:: Problem to solve ::
Filter the records below for every line that holds the string "Dunsmuir", and copy each such line. Matching is case-sensitive.

:: Information supplied ::
::::::
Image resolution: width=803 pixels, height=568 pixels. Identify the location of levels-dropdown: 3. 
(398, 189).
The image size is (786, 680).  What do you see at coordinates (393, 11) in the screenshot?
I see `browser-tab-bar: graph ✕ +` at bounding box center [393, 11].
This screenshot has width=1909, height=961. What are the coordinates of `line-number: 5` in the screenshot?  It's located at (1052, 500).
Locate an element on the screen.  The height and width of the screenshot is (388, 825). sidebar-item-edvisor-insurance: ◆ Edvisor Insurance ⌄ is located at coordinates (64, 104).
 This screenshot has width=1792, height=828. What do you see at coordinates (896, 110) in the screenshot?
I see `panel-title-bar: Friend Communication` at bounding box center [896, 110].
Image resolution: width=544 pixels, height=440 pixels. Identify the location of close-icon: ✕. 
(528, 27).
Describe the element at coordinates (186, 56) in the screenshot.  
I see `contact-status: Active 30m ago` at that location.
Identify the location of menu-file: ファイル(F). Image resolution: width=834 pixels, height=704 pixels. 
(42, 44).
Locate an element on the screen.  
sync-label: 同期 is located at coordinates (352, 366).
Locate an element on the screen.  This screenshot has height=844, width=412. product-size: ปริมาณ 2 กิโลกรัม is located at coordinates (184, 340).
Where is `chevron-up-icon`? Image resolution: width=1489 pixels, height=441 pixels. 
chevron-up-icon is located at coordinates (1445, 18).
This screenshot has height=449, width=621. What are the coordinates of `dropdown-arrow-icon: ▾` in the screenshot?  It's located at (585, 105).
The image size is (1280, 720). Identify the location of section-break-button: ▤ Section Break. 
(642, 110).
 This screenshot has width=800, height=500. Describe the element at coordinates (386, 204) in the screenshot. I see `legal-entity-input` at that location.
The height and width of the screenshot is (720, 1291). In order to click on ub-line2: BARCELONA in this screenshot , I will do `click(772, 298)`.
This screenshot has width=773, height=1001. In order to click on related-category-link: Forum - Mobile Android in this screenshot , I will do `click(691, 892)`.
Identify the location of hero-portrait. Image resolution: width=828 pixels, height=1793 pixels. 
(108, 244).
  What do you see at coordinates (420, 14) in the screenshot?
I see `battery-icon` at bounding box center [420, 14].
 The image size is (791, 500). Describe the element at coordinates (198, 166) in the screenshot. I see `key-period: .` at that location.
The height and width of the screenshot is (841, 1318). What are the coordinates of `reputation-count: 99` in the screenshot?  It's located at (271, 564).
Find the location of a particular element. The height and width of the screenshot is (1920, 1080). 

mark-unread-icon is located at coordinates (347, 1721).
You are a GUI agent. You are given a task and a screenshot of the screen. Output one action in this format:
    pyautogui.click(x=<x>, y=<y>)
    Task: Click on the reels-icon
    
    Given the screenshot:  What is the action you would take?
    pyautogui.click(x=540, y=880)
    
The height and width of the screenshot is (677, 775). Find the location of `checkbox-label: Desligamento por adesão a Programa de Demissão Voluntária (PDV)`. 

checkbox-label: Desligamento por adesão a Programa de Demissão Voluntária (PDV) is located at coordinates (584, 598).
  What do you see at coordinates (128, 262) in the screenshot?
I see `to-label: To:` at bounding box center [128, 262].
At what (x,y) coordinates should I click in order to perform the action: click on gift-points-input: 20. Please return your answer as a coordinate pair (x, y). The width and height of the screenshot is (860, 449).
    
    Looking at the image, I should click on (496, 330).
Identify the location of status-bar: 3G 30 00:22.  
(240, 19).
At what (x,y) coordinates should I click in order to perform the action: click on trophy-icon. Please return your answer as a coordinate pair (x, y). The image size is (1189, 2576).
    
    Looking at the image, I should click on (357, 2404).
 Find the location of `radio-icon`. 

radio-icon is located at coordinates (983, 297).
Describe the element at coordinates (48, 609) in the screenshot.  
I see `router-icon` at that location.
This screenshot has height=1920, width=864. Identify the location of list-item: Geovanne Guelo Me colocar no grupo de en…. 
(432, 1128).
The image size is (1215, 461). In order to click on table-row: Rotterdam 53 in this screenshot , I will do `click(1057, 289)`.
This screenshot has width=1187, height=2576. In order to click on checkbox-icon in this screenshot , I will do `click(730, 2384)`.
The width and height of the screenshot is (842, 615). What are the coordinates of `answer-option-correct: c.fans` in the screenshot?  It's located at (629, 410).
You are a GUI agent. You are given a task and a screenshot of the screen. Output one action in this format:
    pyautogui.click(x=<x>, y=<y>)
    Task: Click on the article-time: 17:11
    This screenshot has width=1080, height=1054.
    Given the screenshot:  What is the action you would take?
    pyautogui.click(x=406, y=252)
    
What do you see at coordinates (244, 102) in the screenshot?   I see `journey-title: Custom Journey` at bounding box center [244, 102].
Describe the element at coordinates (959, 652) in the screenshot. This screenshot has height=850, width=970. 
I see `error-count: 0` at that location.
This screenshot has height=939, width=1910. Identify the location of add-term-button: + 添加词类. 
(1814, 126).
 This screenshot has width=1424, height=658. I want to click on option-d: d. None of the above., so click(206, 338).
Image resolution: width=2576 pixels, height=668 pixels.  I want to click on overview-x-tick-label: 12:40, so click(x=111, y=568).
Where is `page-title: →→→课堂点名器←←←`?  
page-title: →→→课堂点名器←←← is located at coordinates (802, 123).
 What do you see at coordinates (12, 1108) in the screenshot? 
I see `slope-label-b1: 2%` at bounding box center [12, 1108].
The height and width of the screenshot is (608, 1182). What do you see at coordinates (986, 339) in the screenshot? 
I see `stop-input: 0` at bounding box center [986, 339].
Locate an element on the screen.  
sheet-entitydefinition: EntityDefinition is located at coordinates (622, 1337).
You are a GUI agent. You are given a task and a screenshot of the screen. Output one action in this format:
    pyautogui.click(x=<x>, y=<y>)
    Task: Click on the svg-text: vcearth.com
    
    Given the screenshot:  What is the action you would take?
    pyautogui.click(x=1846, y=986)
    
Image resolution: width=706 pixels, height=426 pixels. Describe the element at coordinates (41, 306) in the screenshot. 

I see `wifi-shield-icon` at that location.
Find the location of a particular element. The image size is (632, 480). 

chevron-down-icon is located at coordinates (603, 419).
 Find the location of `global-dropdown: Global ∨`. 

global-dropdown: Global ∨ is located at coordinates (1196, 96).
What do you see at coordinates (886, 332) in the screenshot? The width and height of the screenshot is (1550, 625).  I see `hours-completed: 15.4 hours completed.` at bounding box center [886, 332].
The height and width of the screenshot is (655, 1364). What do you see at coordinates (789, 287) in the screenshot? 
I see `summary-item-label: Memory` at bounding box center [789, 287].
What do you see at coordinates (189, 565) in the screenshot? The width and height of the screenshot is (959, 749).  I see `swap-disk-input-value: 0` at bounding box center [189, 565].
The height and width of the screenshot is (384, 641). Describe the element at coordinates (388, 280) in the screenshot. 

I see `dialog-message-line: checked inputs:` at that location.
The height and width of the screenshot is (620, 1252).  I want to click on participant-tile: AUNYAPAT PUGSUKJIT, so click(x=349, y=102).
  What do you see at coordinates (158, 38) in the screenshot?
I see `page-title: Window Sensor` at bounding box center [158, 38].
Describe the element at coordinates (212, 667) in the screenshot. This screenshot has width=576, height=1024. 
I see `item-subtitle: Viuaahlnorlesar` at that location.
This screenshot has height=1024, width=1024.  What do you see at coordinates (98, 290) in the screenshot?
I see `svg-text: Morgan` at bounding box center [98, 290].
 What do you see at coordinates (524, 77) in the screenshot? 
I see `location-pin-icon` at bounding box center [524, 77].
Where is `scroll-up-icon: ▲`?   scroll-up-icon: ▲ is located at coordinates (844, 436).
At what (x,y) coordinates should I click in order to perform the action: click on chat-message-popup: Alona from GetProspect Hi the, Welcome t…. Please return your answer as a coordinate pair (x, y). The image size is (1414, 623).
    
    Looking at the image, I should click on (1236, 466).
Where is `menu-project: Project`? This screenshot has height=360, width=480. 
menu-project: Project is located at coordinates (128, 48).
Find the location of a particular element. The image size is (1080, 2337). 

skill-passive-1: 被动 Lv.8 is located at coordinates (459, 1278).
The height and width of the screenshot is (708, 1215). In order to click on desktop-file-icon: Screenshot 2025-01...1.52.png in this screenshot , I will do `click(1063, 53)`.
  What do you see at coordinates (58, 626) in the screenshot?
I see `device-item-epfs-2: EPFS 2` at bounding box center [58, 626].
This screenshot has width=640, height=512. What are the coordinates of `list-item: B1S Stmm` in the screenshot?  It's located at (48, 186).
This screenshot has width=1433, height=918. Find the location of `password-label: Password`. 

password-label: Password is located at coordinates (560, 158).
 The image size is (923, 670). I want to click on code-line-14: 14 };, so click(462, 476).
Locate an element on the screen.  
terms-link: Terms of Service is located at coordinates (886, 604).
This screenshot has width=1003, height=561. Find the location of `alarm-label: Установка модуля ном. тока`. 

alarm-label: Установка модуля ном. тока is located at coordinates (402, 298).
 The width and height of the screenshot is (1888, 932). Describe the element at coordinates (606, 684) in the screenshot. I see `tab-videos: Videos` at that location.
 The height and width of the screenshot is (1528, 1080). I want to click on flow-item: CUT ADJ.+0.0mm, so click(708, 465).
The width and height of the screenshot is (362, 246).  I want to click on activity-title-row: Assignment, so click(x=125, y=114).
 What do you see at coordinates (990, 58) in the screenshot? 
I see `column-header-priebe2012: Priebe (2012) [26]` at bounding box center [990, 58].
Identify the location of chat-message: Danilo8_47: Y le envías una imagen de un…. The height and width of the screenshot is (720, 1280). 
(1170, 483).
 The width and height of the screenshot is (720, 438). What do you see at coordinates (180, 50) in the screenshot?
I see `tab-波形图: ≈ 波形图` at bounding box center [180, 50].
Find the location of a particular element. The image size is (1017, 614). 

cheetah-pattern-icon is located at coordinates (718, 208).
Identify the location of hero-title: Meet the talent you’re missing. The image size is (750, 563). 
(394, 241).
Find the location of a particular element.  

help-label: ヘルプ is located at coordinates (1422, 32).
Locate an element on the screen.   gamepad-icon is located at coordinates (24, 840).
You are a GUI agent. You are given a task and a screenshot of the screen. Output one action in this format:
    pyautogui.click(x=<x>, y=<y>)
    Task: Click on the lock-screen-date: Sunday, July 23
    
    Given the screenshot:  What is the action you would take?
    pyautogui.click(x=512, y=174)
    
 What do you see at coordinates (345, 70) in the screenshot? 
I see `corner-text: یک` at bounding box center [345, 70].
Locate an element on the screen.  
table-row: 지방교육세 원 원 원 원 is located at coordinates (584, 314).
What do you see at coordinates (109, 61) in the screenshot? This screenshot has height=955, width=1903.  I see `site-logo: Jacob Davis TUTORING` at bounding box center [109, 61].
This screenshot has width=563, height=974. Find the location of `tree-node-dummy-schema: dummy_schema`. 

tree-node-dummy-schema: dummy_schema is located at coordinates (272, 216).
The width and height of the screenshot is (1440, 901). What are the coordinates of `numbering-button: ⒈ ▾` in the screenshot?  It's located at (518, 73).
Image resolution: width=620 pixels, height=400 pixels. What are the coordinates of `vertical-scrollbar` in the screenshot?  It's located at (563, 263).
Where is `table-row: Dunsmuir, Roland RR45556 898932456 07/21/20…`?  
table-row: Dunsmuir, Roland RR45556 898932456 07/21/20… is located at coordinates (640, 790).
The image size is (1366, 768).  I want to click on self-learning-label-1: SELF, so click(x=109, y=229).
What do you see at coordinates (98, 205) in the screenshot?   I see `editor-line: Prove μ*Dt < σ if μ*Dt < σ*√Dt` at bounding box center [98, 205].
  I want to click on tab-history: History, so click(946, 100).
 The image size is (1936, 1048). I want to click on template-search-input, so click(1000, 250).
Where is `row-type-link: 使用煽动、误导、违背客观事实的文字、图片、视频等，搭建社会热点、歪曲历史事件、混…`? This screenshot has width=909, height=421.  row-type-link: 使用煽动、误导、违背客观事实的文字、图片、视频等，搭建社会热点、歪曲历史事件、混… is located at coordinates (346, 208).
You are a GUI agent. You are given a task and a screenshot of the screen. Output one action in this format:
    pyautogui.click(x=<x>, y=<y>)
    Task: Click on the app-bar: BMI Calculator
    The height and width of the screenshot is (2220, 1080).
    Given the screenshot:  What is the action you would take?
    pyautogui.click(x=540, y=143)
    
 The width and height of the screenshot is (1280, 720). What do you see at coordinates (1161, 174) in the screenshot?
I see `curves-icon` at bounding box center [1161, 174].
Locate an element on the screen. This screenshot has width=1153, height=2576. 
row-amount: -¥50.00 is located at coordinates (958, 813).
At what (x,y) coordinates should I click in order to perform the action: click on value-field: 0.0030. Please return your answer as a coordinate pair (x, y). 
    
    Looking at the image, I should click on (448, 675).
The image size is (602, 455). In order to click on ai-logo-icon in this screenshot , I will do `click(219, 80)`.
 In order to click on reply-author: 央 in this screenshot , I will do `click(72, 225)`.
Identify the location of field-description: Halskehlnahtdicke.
::::::
:: Reply to the task ::
Where is `table-row: Dunsmuir, Roland RR45556 898932456 07/21/20…`?  
table-row: Dunsmuir, Roland RR45556 898932456 07/21/20… is located at coordinates (640, 790).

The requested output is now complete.